Start of Block
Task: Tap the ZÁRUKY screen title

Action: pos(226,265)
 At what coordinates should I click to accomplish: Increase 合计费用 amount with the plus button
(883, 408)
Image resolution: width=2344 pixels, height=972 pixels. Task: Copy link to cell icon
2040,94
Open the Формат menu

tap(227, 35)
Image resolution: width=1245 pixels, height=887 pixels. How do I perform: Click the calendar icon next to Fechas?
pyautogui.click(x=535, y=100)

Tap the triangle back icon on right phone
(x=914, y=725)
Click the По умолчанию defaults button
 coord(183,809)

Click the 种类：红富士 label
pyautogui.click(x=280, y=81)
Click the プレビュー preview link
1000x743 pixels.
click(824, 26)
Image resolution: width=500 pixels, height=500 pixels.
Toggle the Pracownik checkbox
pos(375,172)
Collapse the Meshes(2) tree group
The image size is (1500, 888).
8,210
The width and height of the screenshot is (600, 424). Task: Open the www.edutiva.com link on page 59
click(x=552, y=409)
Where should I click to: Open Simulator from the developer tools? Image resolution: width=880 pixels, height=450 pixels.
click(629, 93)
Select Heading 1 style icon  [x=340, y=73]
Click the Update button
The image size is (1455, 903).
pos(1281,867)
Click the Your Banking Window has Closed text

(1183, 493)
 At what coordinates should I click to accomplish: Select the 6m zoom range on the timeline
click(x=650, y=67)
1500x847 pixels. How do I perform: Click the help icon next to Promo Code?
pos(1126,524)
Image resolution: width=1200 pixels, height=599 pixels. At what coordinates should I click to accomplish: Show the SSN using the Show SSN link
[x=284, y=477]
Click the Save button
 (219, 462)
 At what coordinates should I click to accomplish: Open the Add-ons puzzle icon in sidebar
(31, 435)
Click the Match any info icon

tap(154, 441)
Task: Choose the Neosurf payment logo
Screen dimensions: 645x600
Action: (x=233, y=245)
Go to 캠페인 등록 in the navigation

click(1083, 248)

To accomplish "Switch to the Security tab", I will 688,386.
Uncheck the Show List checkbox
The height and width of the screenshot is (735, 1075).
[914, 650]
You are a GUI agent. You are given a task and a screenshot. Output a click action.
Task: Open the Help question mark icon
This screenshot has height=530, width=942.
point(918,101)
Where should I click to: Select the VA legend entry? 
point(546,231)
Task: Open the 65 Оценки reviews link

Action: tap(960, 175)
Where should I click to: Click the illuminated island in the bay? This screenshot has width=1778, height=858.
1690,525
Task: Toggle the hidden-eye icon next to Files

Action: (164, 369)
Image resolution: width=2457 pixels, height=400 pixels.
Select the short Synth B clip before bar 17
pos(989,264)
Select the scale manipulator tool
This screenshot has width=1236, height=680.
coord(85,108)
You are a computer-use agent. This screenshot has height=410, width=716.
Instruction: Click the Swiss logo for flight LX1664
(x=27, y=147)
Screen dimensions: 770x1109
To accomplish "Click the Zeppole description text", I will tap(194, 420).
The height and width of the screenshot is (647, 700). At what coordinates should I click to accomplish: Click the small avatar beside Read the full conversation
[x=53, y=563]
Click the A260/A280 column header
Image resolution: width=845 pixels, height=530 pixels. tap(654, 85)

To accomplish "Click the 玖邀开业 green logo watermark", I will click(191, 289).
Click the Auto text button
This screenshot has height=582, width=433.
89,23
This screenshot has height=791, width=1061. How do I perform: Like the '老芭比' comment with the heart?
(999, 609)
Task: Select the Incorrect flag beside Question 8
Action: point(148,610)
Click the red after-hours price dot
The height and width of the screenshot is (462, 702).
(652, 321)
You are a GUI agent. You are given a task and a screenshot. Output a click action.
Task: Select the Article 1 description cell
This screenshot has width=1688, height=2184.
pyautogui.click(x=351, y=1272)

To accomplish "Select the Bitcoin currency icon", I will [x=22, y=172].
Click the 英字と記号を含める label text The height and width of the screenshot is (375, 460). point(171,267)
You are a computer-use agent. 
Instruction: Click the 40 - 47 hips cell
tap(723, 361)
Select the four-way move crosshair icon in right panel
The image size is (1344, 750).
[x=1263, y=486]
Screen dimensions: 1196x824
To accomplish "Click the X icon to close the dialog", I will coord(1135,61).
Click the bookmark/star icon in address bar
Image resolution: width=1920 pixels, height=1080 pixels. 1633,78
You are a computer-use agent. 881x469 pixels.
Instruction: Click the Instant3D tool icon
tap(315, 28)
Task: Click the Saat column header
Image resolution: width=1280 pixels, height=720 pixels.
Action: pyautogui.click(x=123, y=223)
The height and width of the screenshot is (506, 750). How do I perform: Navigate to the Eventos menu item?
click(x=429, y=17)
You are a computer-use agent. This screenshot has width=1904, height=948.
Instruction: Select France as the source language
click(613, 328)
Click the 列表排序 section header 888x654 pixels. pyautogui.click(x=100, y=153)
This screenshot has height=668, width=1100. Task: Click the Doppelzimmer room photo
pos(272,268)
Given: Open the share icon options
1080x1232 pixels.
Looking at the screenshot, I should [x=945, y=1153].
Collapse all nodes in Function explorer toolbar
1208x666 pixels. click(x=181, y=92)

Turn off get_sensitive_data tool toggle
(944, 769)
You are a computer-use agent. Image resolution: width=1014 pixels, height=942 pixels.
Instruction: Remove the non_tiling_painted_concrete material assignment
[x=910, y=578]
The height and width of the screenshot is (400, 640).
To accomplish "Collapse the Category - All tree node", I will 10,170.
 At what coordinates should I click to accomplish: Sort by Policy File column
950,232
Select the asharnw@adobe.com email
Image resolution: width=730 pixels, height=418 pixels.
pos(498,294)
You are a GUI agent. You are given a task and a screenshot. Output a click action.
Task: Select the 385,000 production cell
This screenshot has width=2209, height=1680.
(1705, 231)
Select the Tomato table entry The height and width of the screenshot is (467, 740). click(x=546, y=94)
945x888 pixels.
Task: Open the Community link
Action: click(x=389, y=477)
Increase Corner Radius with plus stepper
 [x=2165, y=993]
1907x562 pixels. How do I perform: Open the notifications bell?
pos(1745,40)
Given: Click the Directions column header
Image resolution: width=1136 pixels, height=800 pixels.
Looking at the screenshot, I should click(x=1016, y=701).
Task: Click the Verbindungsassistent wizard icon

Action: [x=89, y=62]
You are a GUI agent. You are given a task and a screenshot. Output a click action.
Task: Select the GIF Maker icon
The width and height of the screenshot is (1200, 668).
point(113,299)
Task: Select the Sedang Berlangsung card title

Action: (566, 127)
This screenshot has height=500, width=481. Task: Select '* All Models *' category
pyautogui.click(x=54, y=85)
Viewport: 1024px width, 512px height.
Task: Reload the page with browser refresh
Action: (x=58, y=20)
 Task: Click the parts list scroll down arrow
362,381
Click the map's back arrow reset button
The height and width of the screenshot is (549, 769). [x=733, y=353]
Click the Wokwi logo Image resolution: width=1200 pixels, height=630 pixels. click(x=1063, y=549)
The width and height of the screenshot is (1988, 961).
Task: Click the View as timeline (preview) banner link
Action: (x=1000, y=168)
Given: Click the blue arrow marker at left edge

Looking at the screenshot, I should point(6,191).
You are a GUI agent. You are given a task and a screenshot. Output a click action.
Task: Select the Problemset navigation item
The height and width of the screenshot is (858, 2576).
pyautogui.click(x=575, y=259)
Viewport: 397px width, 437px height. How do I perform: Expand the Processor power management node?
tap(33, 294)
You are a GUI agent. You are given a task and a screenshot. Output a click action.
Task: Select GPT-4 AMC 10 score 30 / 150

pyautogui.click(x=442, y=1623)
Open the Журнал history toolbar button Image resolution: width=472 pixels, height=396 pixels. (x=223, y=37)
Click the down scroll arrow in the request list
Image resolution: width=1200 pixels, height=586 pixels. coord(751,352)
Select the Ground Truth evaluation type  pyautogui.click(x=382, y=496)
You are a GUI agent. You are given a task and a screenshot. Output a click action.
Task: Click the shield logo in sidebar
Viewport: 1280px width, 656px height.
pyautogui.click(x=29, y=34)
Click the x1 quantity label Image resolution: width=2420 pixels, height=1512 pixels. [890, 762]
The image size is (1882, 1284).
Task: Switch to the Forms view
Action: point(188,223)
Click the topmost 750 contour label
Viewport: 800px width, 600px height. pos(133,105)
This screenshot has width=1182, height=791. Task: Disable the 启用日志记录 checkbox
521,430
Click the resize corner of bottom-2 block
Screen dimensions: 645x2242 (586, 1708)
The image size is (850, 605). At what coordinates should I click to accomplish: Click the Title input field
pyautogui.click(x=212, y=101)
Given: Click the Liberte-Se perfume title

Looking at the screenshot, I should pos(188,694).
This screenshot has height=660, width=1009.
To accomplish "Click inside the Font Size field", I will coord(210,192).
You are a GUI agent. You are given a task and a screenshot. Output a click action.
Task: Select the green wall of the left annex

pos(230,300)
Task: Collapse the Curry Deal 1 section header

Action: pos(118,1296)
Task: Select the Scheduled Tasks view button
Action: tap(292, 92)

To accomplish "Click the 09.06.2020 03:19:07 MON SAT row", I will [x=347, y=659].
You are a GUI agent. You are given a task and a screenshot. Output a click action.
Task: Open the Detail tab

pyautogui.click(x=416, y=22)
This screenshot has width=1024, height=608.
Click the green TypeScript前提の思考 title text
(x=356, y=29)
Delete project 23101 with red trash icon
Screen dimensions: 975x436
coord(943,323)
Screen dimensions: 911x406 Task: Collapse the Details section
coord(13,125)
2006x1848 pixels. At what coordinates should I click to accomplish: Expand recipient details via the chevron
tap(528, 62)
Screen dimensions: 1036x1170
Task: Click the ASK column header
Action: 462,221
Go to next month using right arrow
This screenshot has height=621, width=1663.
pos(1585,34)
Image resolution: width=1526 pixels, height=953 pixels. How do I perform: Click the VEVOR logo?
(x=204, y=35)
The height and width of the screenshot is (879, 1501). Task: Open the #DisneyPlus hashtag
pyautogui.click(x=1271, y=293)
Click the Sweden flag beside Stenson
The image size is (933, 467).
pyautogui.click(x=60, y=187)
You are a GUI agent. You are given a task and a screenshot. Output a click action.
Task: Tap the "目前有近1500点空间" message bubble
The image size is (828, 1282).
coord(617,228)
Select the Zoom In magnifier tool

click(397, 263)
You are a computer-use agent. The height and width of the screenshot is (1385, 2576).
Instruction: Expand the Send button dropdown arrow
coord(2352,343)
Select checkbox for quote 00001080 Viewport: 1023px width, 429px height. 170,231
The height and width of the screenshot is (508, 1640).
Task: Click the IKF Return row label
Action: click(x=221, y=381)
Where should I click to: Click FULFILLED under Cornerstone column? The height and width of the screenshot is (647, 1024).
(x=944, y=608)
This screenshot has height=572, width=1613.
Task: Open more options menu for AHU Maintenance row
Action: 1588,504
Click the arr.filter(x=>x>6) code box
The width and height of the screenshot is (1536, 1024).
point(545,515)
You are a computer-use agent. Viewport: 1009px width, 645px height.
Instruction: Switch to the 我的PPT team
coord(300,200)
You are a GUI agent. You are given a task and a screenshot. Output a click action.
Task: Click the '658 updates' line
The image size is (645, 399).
End of Block
-- What you have to do --
Going through the listing above, please work out how many lines contain the word "computer", and give the number alone.

-- Response to this task --
7